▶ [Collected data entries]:

◇ ◇ ◇ ◇

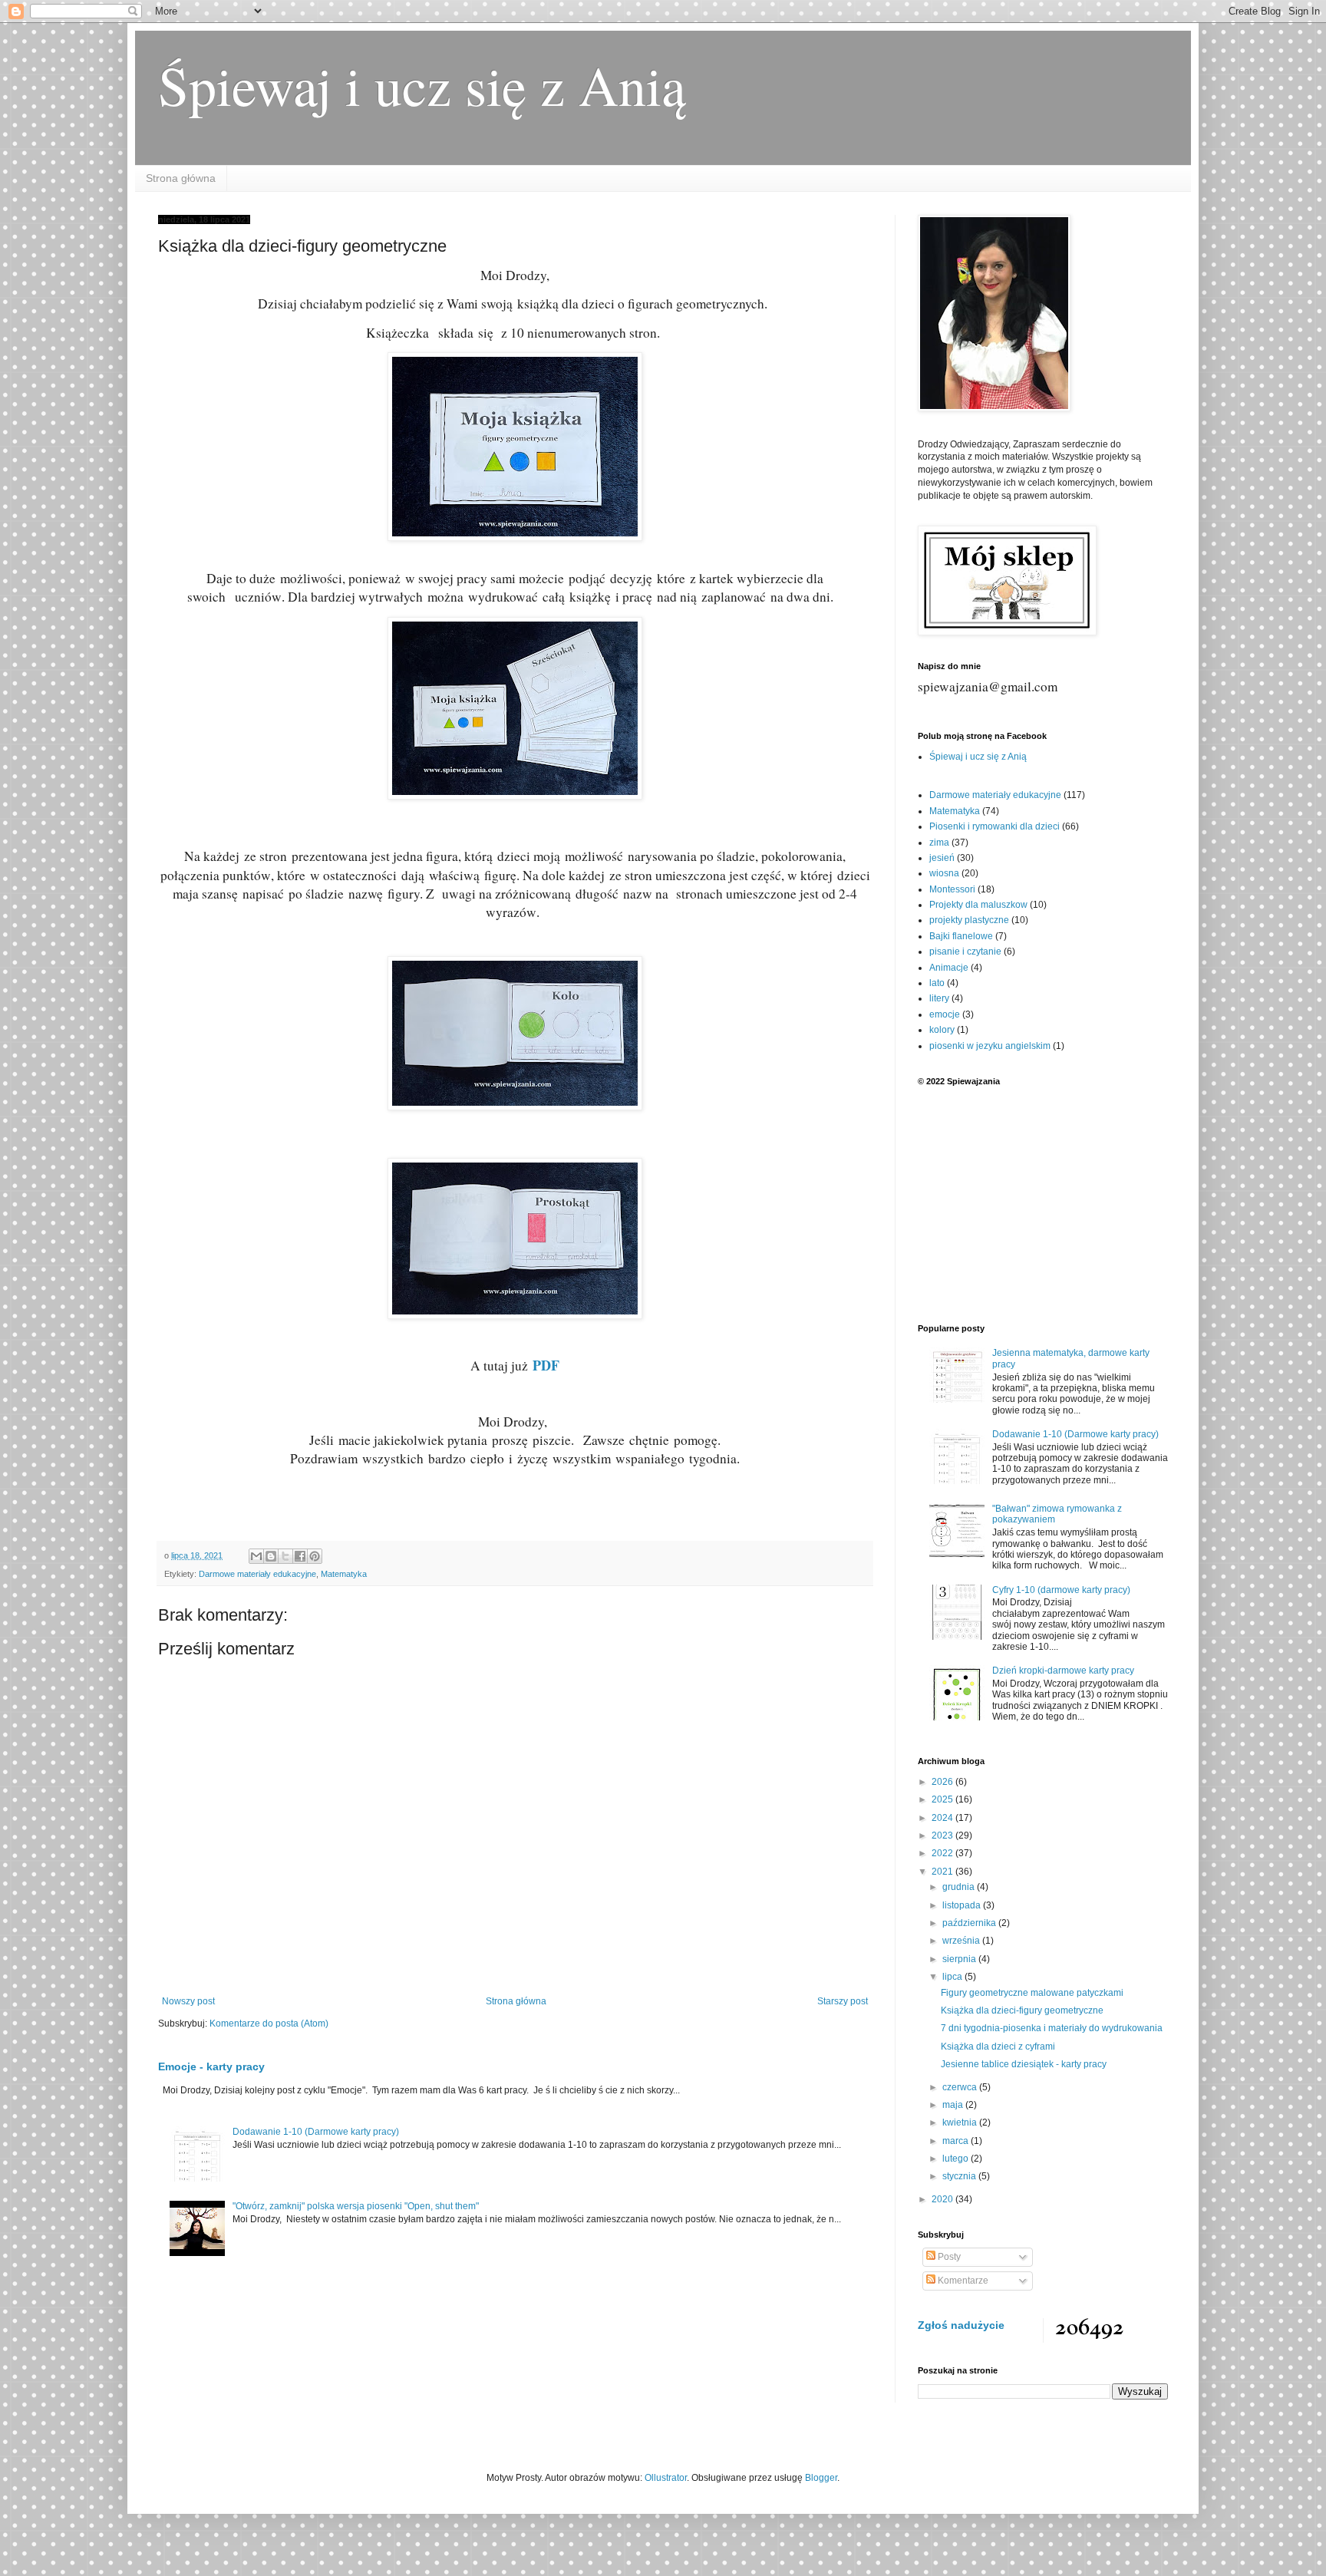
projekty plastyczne (969, 920)
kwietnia (960, 2122)
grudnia (959, 1887)
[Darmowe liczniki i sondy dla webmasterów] (1089, 2335)
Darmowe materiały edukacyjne (257, 1573)
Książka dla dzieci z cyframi (998, 2046)
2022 (943, 1853)
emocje (944, 1014)
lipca (953, 1976)
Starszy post (842, 2001)
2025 (943, 1799)
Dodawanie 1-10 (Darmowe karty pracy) (316, 2131)
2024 (943, 1817)
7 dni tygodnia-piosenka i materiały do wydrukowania (1052, 2028)
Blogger (821, 2477)
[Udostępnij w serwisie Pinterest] (314, 1556)
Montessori (952, 889)
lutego (956, 2158)
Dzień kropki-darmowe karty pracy (1063, 1670)
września (962, 1940)
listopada (962, 1905)
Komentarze (961, 2280)
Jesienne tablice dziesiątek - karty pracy (1024, 2064)
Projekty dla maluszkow (978, 904)
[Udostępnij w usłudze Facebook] (300, 1556)
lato (937, 983)
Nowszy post (188, 2001)
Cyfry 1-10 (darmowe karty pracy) (1061, 1590)
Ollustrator (666, 2477)
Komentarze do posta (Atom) (268, 2023)
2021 (943, 1871)
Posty (948, 2256)
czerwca (960, 2087)
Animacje (948, 967)
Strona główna (181, 178)
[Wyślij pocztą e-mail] (256, 1556)
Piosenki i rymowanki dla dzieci (994, 826)
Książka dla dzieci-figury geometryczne (1022, 2010)
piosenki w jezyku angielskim (990, 1046)
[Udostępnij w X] (285, 1556)
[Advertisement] (1043, 1205)
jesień (942, 858)
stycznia (960, 2176)
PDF (546, 1365)
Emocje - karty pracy (211, 2066)
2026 (943, 1781)
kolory (942, 1029)
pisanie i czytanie (965, 951)
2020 (943, 2199)
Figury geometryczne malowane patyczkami (1032, 1992)
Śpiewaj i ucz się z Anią (422, 84)
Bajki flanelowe (961, 936)
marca (956, 2141)
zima (939, 842)
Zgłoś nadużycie (961, 2325)
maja (953, 2104)
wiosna (944, 873)
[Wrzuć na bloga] (271, 1556)
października (970, 1923)
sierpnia (960, 1959)
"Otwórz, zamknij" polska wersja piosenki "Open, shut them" (356, 2206)
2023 (943, 1835)
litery (939, 998)
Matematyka (344, 1573)
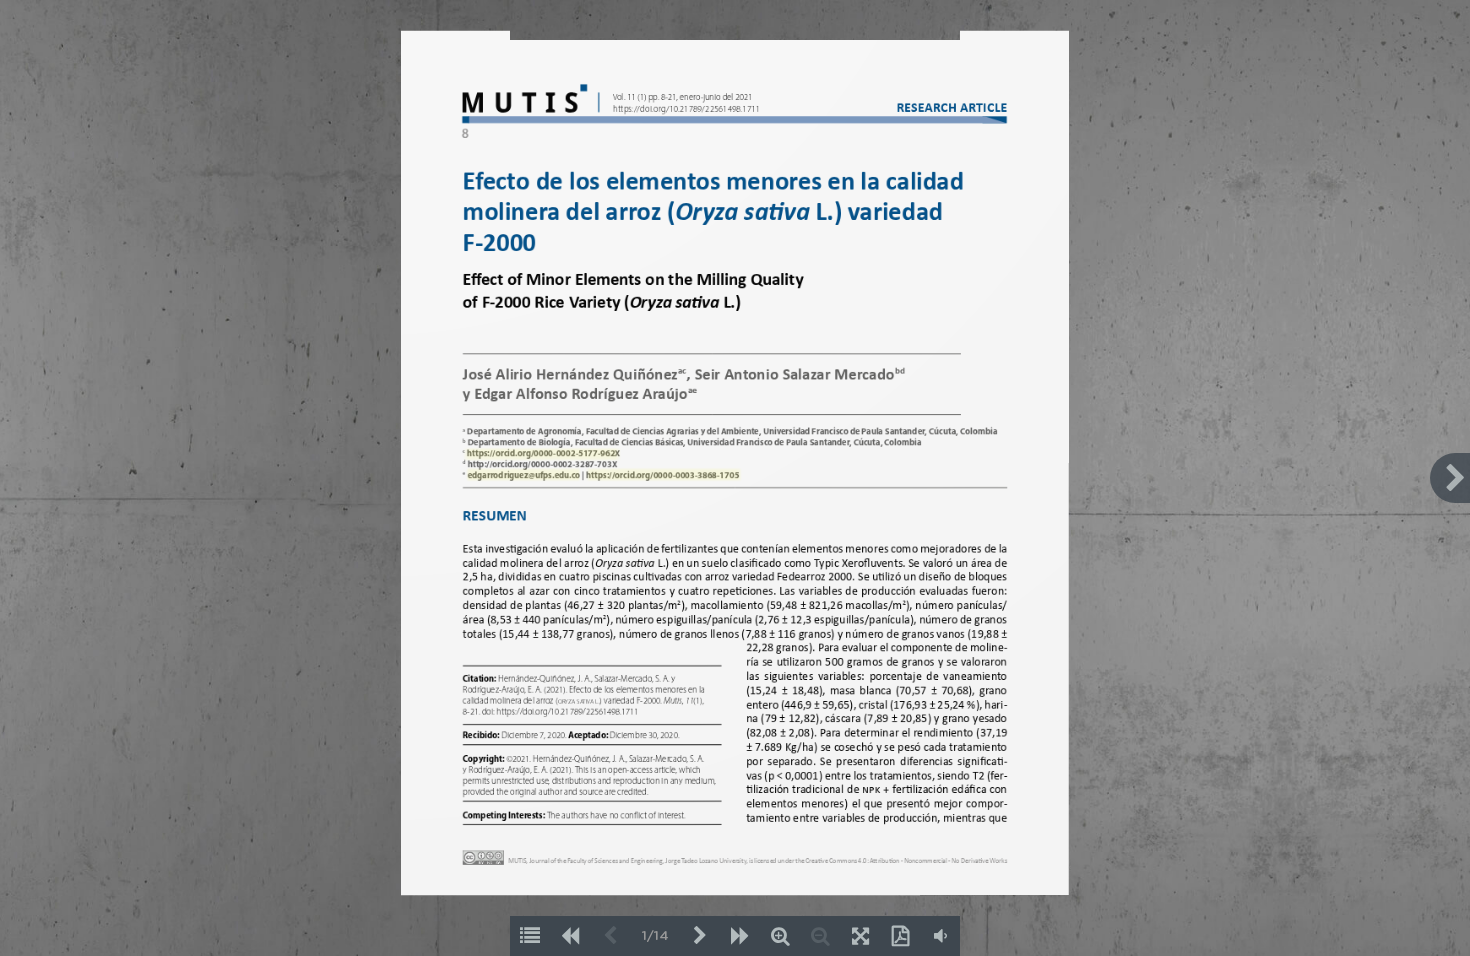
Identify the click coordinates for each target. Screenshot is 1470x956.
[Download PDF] (900, 936)
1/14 (655, 936)
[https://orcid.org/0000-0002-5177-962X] (543, 453)
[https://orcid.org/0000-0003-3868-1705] (662, 474)
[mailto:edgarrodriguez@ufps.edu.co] (523, 474)
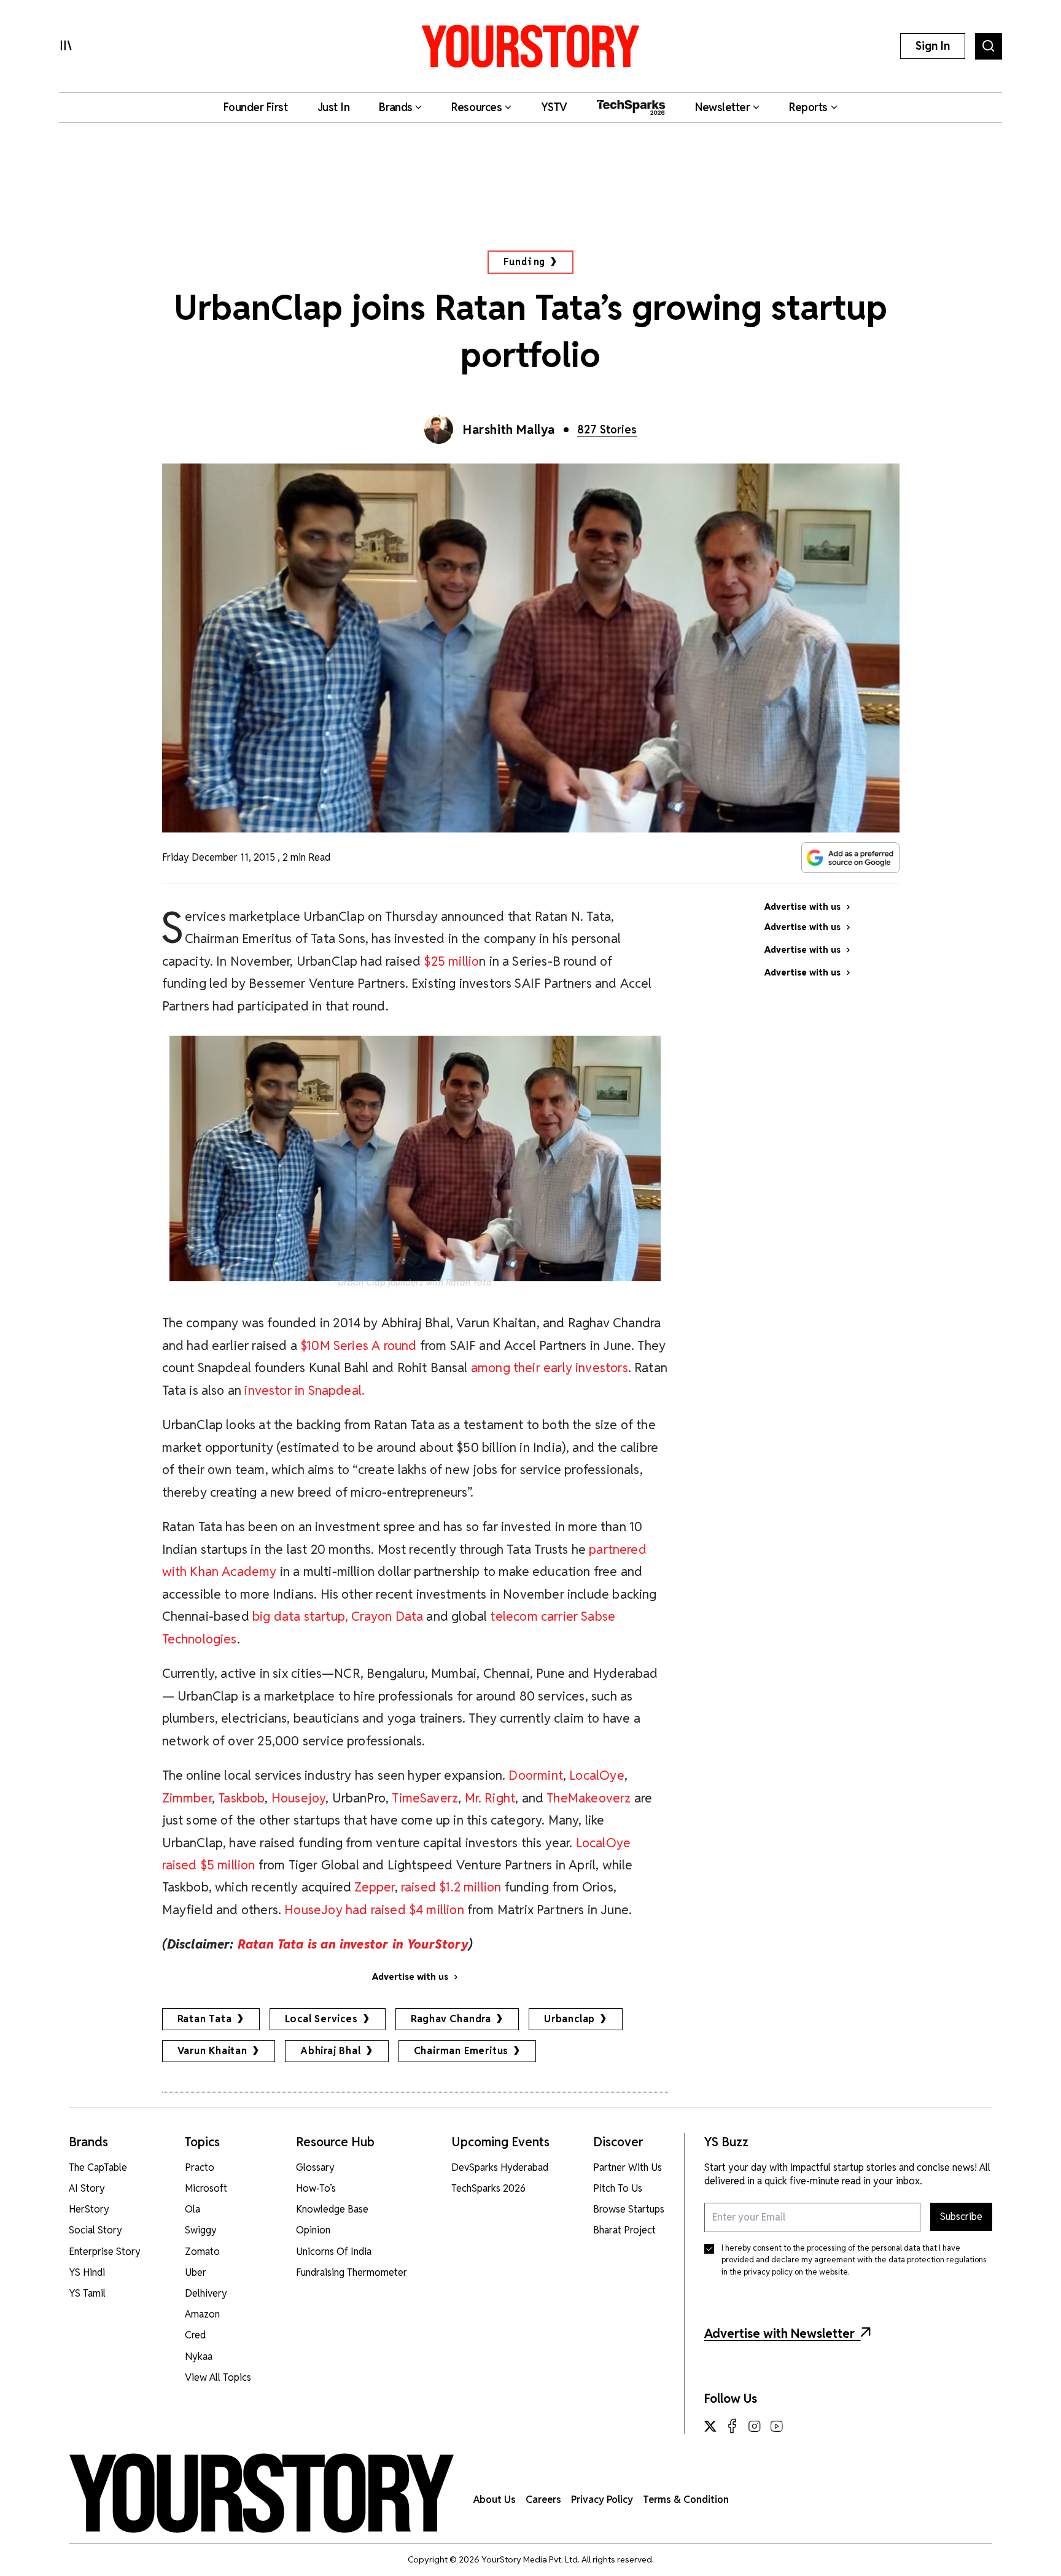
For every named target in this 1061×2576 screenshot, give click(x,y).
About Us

◇ ◇ ◇ ◇

▶ [What is being asked]: If a line above contains the word "dzieci", list it.

▶ [Response to the task]:
Książka dla dzieci z cyframi (998, 2046)
Piosenki i rymowanki dla dzieci (994, 826)
Książka dla dzieci-figury geometryczne (1022, 2010)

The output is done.